Keywords: C-reactive protein, albumin, Glasgow Prognostic Score, colorectal carcinoma, surgery, postoperative complications, risk prediction
Introduction
Colorectal carcinoma is the third most common malignant tumor worldwide, with surgical resection being the only effective treatment currently available.1,2 Despite important advances in surgical techniques, the overall rate of complications remains high, at around 30%.3 Postoperative complications are associated with increased treatment costs, prolonged hospital stay, delayed adjuvant chemotherapy, increased risk of recurrence, and a detrimental impact on survival.4–7 Therefore, timely and precise detection and treatment of any complication are critical to improving prognosis after colorectal carcinoma surgery.
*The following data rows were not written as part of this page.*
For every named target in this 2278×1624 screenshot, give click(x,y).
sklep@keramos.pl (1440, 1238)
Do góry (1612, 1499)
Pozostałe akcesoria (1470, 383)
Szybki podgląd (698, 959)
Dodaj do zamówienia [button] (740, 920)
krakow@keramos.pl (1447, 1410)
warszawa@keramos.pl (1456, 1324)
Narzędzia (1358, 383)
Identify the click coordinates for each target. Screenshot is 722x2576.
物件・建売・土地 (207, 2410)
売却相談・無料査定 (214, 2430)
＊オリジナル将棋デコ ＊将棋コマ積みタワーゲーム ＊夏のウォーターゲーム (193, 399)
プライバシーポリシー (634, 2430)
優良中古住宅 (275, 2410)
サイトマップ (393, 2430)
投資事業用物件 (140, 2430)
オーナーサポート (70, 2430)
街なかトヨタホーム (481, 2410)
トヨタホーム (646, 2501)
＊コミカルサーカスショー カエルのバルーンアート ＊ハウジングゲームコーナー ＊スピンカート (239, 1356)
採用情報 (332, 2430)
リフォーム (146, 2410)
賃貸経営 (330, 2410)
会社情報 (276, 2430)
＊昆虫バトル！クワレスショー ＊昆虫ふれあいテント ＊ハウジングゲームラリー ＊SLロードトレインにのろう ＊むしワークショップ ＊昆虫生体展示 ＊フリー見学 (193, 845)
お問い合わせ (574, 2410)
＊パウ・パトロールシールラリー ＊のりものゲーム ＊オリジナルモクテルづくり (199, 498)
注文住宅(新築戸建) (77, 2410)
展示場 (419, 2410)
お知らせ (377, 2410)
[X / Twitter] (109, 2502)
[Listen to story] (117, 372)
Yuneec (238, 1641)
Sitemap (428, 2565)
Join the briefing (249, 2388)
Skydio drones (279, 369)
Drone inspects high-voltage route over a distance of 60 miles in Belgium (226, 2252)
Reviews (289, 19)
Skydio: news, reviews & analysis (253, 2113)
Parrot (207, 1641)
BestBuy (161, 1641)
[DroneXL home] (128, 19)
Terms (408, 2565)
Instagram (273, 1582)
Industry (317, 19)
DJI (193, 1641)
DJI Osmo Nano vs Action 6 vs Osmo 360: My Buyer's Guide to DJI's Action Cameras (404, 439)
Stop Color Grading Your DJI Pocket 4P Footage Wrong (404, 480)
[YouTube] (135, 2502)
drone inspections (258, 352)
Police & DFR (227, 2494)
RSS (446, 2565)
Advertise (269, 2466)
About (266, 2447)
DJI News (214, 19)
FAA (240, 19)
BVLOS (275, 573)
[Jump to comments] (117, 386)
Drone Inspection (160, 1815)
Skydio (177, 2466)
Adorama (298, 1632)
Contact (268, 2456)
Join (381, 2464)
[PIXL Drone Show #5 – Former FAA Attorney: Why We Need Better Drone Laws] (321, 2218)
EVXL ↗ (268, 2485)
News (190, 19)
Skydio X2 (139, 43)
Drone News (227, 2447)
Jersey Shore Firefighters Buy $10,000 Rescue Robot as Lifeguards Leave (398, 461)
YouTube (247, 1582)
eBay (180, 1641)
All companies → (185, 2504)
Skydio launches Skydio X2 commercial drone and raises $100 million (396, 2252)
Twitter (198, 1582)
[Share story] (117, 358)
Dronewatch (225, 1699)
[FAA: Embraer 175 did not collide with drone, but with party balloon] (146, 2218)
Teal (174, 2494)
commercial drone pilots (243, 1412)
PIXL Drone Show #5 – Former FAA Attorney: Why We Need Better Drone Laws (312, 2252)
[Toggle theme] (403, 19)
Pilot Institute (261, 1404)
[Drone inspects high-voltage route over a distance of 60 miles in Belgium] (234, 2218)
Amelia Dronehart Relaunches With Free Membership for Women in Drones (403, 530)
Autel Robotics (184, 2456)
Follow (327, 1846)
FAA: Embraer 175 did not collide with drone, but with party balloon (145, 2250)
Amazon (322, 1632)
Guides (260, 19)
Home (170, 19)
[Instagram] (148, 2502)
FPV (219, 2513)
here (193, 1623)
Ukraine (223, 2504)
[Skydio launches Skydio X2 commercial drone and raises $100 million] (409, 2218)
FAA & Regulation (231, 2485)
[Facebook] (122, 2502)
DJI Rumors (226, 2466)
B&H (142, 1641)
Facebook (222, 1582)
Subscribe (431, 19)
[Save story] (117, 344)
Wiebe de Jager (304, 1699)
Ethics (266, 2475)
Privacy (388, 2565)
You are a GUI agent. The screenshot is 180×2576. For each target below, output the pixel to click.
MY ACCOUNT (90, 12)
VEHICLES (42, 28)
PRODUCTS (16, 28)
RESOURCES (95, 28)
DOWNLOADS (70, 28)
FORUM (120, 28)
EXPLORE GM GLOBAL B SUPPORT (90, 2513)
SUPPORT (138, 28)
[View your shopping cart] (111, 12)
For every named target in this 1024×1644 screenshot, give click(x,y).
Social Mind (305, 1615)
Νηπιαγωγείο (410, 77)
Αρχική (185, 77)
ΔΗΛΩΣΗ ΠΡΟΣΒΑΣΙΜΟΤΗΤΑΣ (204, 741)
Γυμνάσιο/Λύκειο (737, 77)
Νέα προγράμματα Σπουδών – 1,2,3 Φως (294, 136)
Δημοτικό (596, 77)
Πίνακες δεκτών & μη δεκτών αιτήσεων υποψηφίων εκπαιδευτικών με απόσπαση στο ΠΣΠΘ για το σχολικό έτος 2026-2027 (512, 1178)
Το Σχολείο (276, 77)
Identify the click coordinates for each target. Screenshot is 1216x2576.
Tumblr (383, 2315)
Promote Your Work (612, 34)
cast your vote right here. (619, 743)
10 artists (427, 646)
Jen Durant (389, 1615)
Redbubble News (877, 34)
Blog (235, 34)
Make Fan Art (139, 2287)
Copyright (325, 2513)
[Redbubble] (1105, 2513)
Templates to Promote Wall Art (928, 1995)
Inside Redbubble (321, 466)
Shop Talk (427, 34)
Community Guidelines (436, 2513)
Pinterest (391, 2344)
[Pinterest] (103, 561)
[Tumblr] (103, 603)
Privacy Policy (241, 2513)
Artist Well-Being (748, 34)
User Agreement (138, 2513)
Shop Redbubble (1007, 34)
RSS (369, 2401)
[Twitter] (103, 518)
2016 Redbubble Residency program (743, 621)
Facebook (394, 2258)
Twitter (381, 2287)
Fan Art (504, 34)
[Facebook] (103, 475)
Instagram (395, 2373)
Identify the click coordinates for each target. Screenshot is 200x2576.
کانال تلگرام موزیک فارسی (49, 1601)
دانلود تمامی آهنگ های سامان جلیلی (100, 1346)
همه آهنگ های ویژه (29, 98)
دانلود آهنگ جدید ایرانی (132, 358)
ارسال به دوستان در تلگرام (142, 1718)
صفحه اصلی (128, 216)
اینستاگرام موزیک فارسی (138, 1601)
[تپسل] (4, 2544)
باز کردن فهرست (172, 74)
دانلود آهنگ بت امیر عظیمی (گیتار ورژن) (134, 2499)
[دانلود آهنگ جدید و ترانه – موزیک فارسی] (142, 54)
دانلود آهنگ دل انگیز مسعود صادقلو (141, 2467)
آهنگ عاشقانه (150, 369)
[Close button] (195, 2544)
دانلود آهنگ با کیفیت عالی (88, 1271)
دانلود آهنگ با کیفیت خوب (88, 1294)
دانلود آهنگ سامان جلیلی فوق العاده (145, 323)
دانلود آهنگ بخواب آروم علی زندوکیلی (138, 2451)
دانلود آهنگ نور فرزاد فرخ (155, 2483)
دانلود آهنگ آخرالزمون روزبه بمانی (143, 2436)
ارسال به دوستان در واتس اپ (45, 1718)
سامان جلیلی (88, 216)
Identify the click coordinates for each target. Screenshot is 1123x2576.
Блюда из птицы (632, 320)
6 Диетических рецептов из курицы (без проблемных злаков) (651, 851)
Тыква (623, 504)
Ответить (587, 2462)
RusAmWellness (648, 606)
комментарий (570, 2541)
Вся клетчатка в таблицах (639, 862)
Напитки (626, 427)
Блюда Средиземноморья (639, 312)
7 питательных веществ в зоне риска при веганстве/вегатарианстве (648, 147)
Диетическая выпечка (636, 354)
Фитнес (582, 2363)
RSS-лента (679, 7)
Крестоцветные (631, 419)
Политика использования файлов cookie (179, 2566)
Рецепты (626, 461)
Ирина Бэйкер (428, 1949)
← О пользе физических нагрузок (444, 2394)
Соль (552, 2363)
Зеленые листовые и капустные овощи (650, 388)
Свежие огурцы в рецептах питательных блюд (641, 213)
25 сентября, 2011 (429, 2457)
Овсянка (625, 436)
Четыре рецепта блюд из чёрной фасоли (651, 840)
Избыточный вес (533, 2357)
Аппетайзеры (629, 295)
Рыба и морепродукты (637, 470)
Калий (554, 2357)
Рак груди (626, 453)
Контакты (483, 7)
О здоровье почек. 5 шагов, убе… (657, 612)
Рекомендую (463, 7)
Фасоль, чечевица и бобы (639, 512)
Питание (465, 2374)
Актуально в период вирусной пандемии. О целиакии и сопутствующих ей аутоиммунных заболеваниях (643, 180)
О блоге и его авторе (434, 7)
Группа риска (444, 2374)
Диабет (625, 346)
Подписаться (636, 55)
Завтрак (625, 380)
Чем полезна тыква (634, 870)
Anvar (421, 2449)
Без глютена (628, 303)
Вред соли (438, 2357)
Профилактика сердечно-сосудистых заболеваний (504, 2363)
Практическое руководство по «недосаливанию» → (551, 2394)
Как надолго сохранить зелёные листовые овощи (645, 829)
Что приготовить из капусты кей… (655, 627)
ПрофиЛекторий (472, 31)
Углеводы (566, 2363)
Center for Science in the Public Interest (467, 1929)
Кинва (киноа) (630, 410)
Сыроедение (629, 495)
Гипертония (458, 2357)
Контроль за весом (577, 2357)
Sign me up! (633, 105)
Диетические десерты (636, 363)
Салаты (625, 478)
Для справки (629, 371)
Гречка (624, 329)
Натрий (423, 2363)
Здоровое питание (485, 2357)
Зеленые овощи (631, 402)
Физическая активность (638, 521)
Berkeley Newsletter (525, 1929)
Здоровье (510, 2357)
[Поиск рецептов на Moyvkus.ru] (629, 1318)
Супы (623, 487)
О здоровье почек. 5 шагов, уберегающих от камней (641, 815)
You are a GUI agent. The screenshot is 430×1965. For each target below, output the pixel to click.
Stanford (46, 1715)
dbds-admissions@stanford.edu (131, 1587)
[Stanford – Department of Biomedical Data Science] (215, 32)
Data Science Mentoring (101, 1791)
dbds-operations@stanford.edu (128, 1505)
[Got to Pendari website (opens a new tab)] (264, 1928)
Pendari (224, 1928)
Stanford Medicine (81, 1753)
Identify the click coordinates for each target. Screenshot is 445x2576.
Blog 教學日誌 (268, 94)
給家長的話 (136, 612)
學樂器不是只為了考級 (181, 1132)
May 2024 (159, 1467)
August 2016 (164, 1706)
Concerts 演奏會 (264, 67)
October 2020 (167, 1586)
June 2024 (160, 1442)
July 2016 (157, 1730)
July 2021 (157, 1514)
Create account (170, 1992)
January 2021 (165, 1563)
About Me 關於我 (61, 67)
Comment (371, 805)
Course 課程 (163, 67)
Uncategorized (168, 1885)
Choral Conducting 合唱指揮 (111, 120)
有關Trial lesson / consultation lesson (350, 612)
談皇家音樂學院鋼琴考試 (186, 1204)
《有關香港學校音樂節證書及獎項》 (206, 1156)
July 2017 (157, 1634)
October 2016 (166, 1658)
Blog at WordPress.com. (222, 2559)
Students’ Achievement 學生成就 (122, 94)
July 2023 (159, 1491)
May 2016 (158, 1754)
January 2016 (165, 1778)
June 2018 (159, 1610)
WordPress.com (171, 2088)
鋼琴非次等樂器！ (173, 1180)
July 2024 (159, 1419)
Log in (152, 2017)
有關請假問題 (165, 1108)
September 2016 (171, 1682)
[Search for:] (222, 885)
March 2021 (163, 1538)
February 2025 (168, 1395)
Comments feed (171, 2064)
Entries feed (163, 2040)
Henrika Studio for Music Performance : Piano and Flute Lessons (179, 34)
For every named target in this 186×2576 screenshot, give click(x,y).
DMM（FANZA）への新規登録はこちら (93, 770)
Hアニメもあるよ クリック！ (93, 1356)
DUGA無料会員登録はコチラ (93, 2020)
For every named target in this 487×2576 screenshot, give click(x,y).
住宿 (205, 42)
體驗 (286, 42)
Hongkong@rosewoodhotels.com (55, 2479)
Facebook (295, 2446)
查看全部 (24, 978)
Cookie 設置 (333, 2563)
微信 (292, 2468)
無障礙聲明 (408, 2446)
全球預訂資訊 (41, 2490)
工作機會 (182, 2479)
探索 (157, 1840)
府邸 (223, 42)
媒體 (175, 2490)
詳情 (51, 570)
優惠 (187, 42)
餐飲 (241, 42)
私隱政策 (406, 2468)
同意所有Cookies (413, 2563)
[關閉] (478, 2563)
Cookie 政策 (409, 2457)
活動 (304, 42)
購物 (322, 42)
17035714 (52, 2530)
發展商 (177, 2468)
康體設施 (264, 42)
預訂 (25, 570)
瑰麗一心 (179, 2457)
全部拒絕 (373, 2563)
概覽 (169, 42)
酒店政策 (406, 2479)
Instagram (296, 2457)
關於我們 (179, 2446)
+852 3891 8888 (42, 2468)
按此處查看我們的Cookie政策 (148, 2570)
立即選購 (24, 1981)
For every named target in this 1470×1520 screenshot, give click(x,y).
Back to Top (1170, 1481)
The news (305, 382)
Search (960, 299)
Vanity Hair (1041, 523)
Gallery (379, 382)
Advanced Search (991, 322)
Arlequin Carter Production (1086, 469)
In recent years, inflammatory response-based prognostic scoring systems have been developed as tools for clinical evaluation to aid in decision-making. The most common predictors include the C-reactive protein/albumin ratio (CAR), modified Glasgow Prognostic Score (mGPS), postoperative Glasgow Prognostic Score (poGPS), and neutrophil-to-lymphocyte ratio. Most studies in patients with colorectal carcinoma focused primarily on the oncologic prognosis and rarely reported on the performance of predictors for postoperative complications. Tissue trauma caused by surgery affects the body’s metabolic, neuroendocrine, and immune response. An immune response is reflected as an increase in the expression of pro-inflammatory cytokines and the subsequent increase in the levels of C-reactive protein (CRP) and albumin in the acute phase protein.8 Warschkow et al conducted a meta-analysis of studies covering 1832 patients and found that increased CRP levels on postoperative days (PODs) 3 and 4 were good predictors of postoperative complications.9 Labgaa et al found that early postoperative reduction in albumin levels was a predictor of postoperative complications.10 Therefore, we hypothesized that indices that combine CRP and albumin information would be useful for patient stratification according to the risk of postoperative complications. In this study, we examined the value of CAR, mGPS, and poGPS as predictors of early postoperative complications in patients who underwent surgery for colorectal carcinoma.
Patients and Methods
Study Design and Selection of Participants
The retrospective study was approved by the Ethics Committee of Beijing Friendship Hospital. Between January 2017 to December 2018, 154 patients without preoperative infection of the respiratory, digestive, or urinary tract underwent radical surgery for colorectal cancer and were enrolled in the study. And the operations were performed by the same group of surgeons. All the patients have signed written informed consent forms for their data to be used in the study and the data were kept confidential. This study was conducted in accordance with the Declaration of Helsinki.
Data Collection
We retrospectively examined the records maintained in our hospital’s database and extracted data regarding age, sex, body mass index, presence of chronic diseases, tumor location, neoadjuvant therapy, and pathological stage. We also collect data regarding the surgery, including the operation time, operation method, and intraoperative blood loss. Laboratory data collected in this study included preoperative albumin levels, preoperative mGPS, CAR on POD3, and poGPS on POD3.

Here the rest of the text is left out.